We acknowledge the strengths and weaknesses of our study. This is only a second randomized double-blind active comparator trial conducted in Indian people with T2D that compares the triple drug FDC of sitagliptin, dapagliflozin, and metformin combination therapy to dual therapy of sitagliptin and metformin combination. However, our study has some limitations. This study lasted only for 16 weeks, which may not be enough to see the long-term effects of the triple drug combination on glucose control.

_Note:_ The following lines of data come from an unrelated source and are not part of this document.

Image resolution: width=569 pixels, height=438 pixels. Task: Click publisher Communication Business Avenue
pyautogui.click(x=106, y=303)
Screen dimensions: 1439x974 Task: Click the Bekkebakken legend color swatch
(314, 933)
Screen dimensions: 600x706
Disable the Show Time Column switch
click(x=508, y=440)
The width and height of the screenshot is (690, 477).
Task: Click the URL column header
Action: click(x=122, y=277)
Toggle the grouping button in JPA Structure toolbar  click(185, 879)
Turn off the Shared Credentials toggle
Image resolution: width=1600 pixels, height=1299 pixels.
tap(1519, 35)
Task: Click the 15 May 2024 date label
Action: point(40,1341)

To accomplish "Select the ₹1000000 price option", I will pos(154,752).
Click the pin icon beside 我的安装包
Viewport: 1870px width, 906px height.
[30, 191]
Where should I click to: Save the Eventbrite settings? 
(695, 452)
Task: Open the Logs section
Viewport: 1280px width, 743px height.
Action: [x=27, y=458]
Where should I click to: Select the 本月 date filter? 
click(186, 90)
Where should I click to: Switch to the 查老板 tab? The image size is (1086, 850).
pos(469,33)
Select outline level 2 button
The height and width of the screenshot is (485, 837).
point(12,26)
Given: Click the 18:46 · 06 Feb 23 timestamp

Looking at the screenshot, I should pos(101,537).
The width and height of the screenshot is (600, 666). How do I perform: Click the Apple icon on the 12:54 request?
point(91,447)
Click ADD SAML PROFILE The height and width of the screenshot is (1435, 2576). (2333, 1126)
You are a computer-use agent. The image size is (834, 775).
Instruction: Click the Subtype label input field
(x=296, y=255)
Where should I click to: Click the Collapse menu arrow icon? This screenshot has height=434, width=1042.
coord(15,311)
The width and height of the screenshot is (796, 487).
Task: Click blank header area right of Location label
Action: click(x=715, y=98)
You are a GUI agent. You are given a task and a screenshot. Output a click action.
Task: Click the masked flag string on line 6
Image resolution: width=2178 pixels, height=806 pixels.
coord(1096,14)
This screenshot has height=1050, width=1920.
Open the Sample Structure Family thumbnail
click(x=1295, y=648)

Also, the study had a small number of participants, which may limit the applicability of the results to other people with T2D in India. Notwithstanding these drawbacks, this study further strengthens our knowledge about the triple drug combination of SGLT2i, DPP4i, and metformin to be an effective agent in lowering HbA1c in Indian patients with T2D with an acceptable tolerability.

Conclusion

The triple combination (Dapagliflozin 10 mg, Sitagliptin 100 mg, and Metformin 1000 mg ER tablets) was superior to the combination of Metformin SR 1000 mg and Sitagliptin 100 mg in terms of HbA1c reduction, good control of FPG and PPG with favorable safety profile. This FDC may offer a promising treatment option to achieve optimal glucose for patients with T2D who are not controlled by mono or dual therapy.